App-side (separate tracker): unbounded per-session MCP process fan-out + an Electron footprint + a held NoIdleSleep assertion forcing sustained display-on operation. That controls how fast you reach the degraded state; the OS controls whether reaching it is a graceful degrade or an owner-lockout. Event 4 shows the OS failure with no resource exhaustion present at all.

System

MacBook Pro 14" (Mac14,5), M2 Max (T6020), 38-core GPU, 32 GB — a high-end, fully capable machine I had essentially never needed to reboot before this; it now forces a reactivation roughly once per day of use. macOS 26.5.1 (25F80), kernel xnu-12377.121.6~2 (Darwin 25.5.0). FileVault on, no third-party kexts, 161 GB free disk. Same kernel build as 25F71 — the update didn't change it.

Signature

userspace watchdog timeout: no successful checkins from WindowServer (0 induced crashes) in 120 seconds
WindowServer has not exited since first loaded
service: logd / opendirectoryd / configd  — last checkin: 0 seconds ago
service: WindowServer                      — last checkin: 120 seconds ago
Panicked task ... watchdogd;  KEXT backtrace: AppleARMWatchdogTimer -> AppleARMPlatform
Compressor Info: NN% (OK) ... 0 swapfiles   <-- memory-clean

Only WindowServer is stuck; logd/opendirectoryd/configd check in normally. Pre-reset spindumps show ws_main_thread off-CPU ~59 s, wedged in SkyLight → QuartzCore CA::Transaction::commit / CALayer render-commit. Two spindumps per event (the 40 s/80 s checkpoints before the 120 s reset).

Timeline & the escalation point (verifiable on disk by panic-full/ResetCounter presence)
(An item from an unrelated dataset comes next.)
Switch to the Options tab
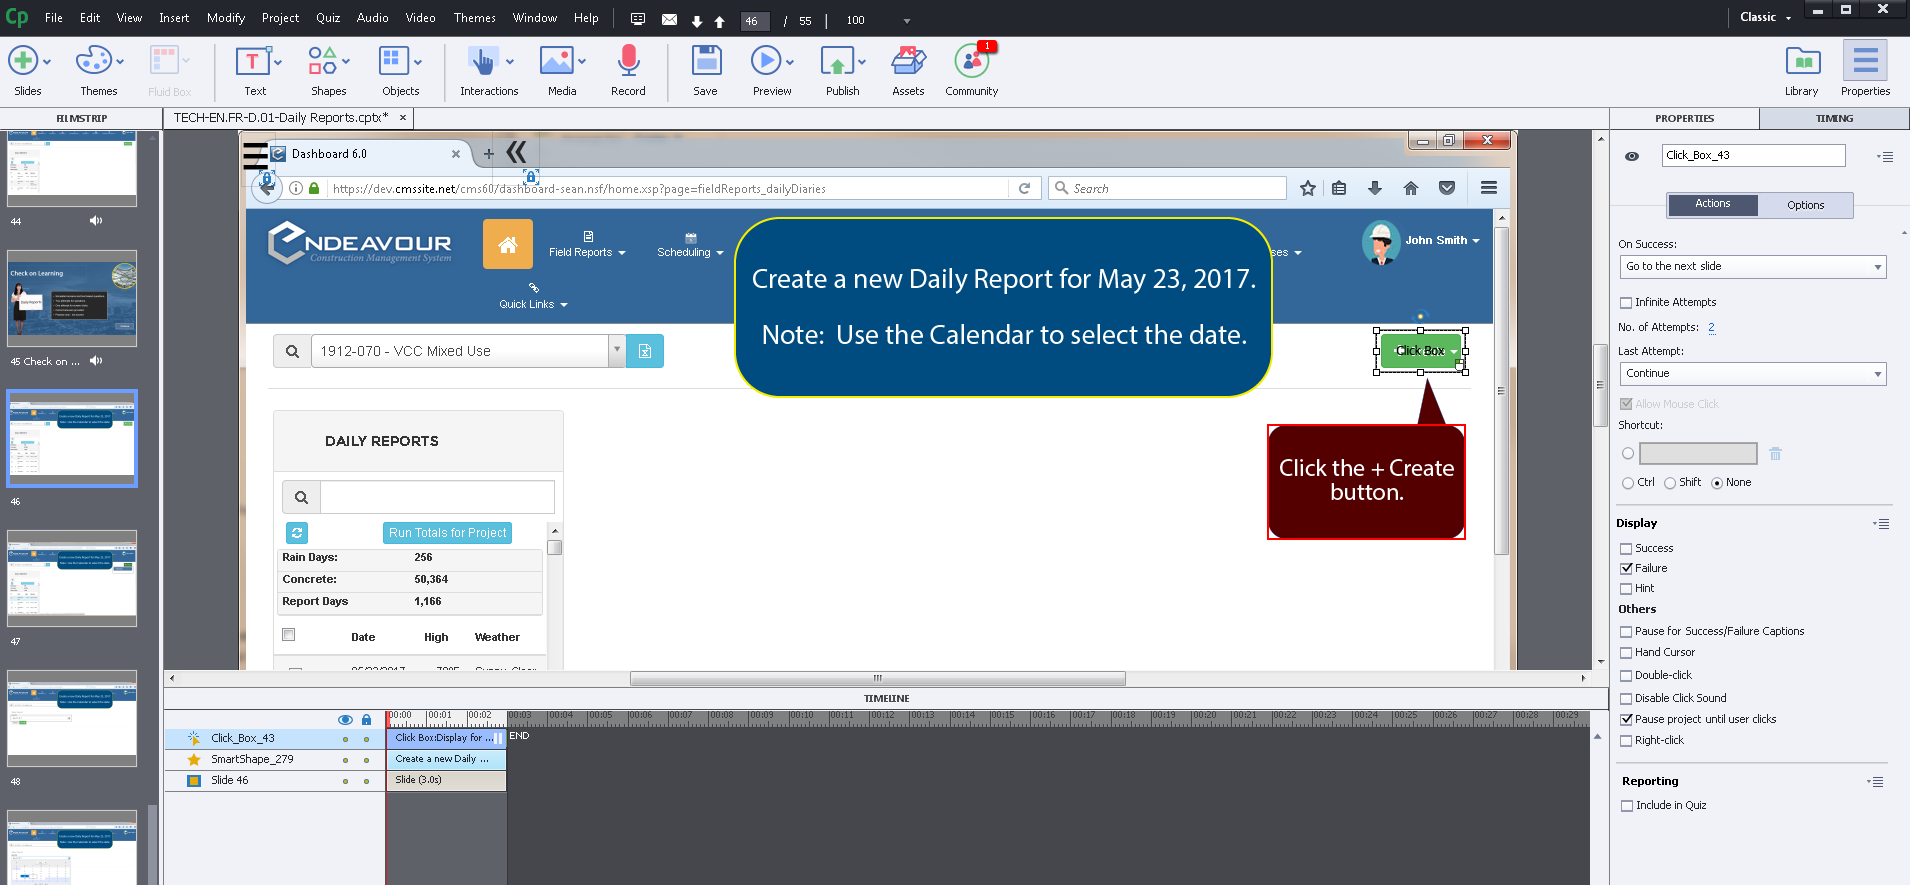This screenshot has width=1910, height=885. 1805,205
Normal panic-reboots (panic-full + ResetCounter written): 06-15 22:24 (~6.2 h uptime), 06-16 11:39 (~13.2 h), plus 06-14 / 06-15 16:07 / 06-16 20:08. Latest panic-full on disk = 06-16 20:08.

Escalated to recoveryOS reactivation (NO panic-full, NO ResetCounter):

#WhenWindowServer uptime at wedgestate
R106-18 01:23~27.6 h (99,278 s)
R206-18 19:53~18.4 h (66,201 s)+ Jetsam pressure
R306-19 15:30~19.2 h (68,991 s)
R406-20 08:19~16.7 h (60,180 s)idle, 1.2 GB free, leak plateaued 583

Uptime = WindowServer-process uptime from the .ips "M checkins since K seconds ago" field (the coarse uptime JSON field — 99000/66000/69000/60000 — corroborates). Time-to-wedge is not a fixed interval — it ranges ~6–28 h and scales inversely with GPU/compositor load; the invariant is sustained use, not a clock value. After 06-16 there are zero panic-full and zero ResetCounter on disk — the fingerprint of the recoveryOS escalation.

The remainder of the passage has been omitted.